The report, based on a "mystery shop" of claims management companies (CMCs), offers an insight into this rapidly-growing industry:
- some companies are targeting vulnerable consumers in financial difficulties, promising 'compensation' but not highlighting key risks such as the possible damage to credit ratings from county court judgements;
- advertisements can mislead consumers with "no win, no fee" pledges, and some firms offer unrealistic timescales for the claims process and unsubstantiated success rates;
- there are no requirements for claims handlers to hold any qualifications, so some show significant knowledge gaps and can provide incorrect advice.
The survey concludes: "There is clear evidence of CMC clients suffering as a consequence of using the services of a CMC. There are few instances of clients being warned about these potential consequences (e.g. the possibility of poor credit rating or a CCJ) and there is even evidence to show that, in some cases, CMC representatives are advising clients to change their behaviour (in relation to debt products), which could have negative repercussions.
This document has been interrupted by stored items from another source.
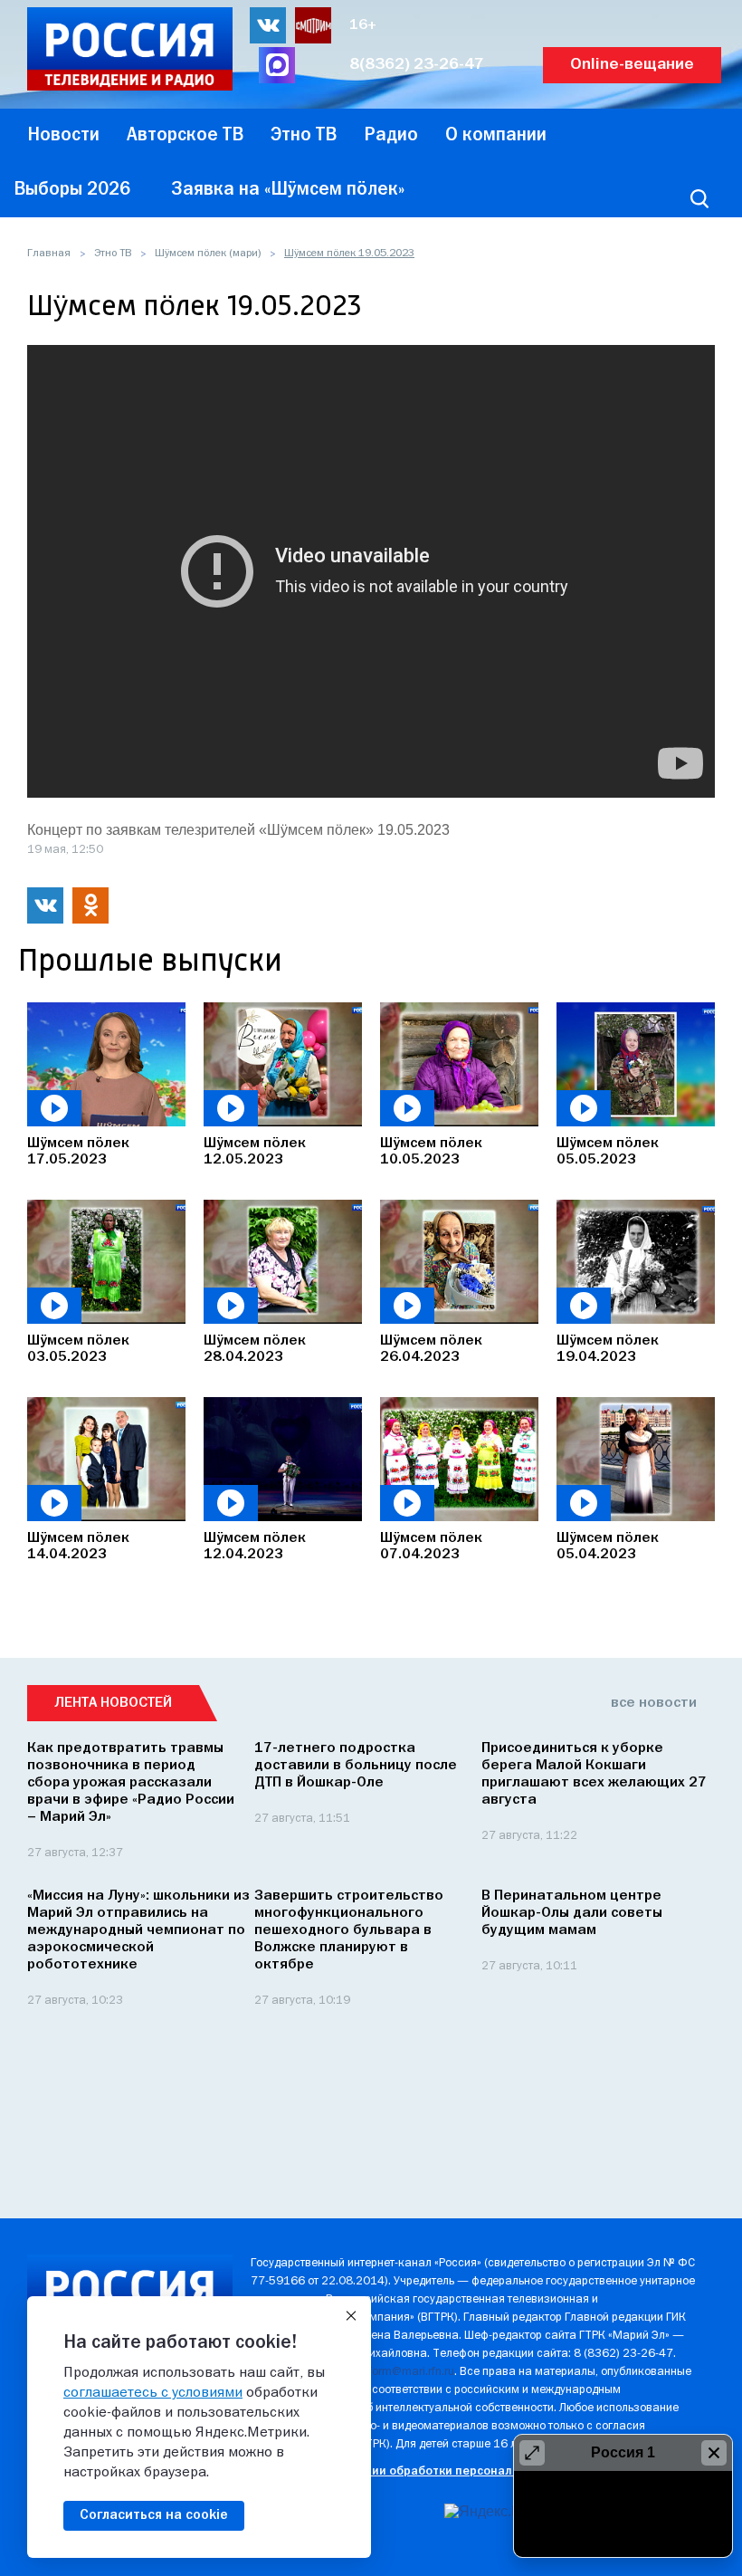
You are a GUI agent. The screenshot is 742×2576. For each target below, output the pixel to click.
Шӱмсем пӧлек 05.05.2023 (607, 1151)
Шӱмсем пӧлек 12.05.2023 (255, 1151)
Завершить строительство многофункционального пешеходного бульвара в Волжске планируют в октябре (348, 1930)
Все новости (654, 1703)
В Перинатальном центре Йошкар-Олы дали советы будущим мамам (571, 1913)
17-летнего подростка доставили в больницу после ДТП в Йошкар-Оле (355, 1765)
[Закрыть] (351, 2316)
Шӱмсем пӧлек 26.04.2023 (431, 1349)
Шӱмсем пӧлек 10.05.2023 (431, 1151)
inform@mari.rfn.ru (406, 2372)
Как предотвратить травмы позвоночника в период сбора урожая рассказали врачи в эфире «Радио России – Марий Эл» (130, 1783)
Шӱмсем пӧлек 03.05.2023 (78, 1349)
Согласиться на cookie (154, 2515)
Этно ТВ (112, 253)
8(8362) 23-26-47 (416, 65)
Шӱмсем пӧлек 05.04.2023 (607, 1546)
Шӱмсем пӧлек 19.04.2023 (607, 1349)
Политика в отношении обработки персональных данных (418, 2471)
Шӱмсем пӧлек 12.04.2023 (255, 1546)
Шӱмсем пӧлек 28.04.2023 (255, 1349)
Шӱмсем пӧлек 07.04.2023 (431, 1546)
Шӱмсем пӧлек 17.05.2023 (78, 1151)
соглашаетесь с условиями (153, 2393)
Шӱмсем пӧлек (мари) (208, 253)
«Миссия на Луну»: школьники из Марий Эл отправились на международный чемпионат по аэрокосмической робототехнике (138, 1930)
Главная (49, 253)
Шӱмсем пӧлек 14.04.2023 (78, 1546)
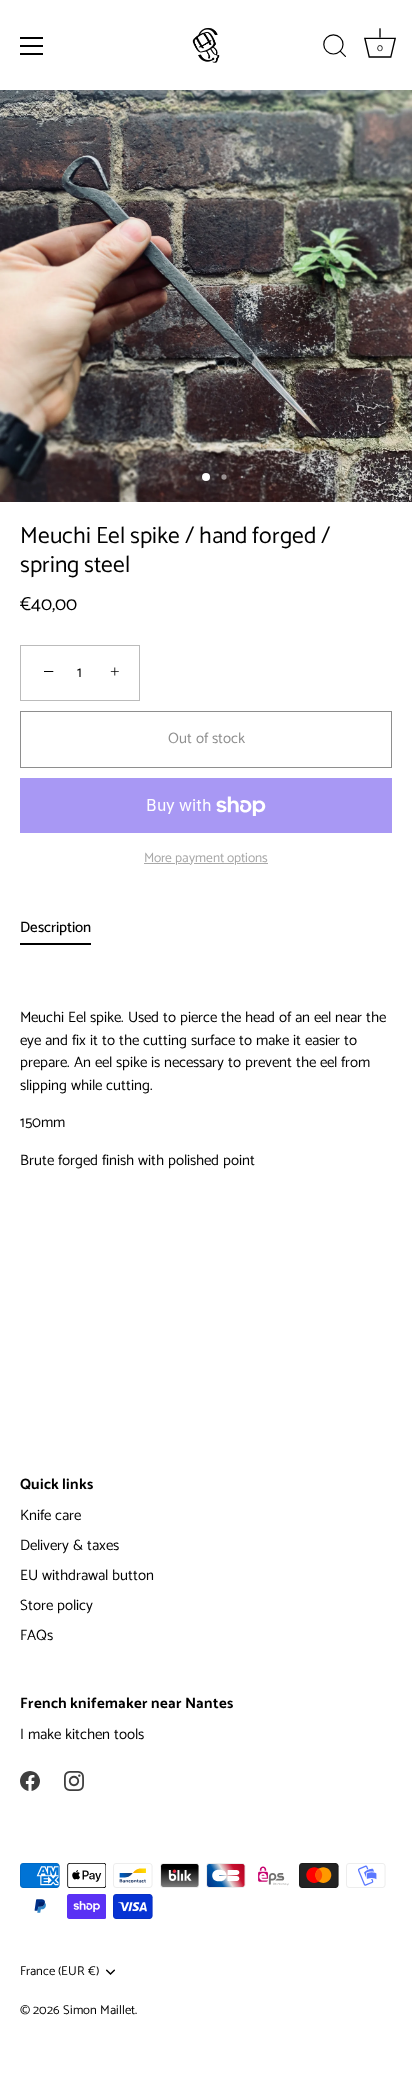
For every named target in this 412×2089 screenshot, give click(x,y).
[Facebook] (30, 1780)
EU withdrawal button (87, 1575)
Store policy (56, 1605)
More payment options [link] (206, 858)
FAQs (36, 1635)
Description (55, 927)
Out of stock (206, 738)
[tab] (65, 928)
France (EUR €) (59, 1972)
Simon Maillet (99, 2010)
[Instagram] (74, 1780)
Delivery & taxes (69, 1545)
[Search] (335, 49)
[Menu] (32, 46)
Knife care (50, 1515)
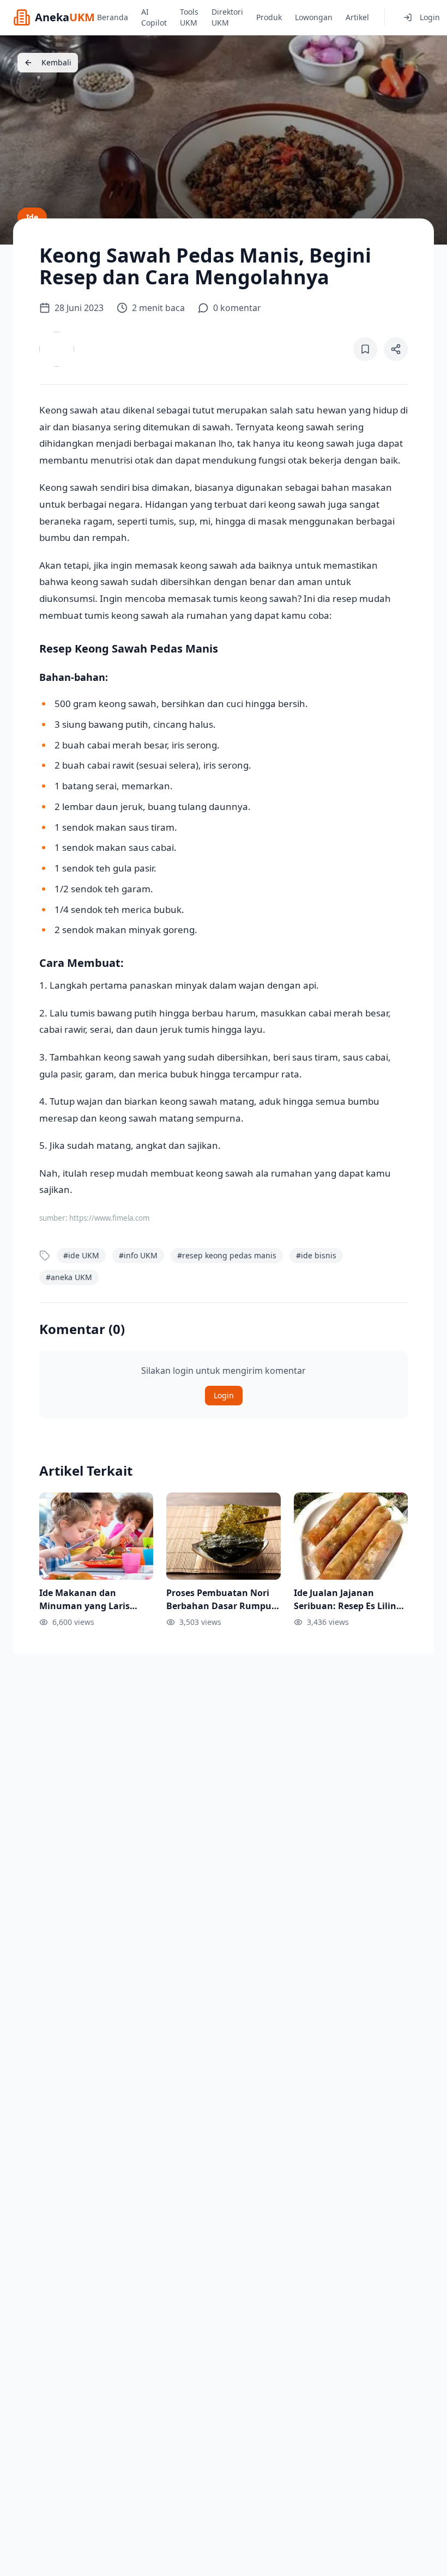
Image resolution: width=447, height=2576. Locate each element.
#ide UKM (81, 1255)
There is also evidence to suggest that, for many clients, if they had been warned of the risks or were aware of the alternatives, they would have been unlikely to use CMC services."
Eric Leenders, executive director for retail banking at the BBA, said: "Consumers should be free to take professional advice to help them, but what was once a legal service is now becoming a mass-market industry and that brings with it some significant and fundamental quality control problems. If customers feel they need help progressing a complaint, they can find real help from reputable and reliable sources. As a first step, they could consult The Banking Code, which provides a list of free debt advice services which can offer real help.
"The best advice is, as always, that if something sounds too good to be true, it probably is. Nobody can make debt disappear, but there are many people who are committed to providing quality advice and support."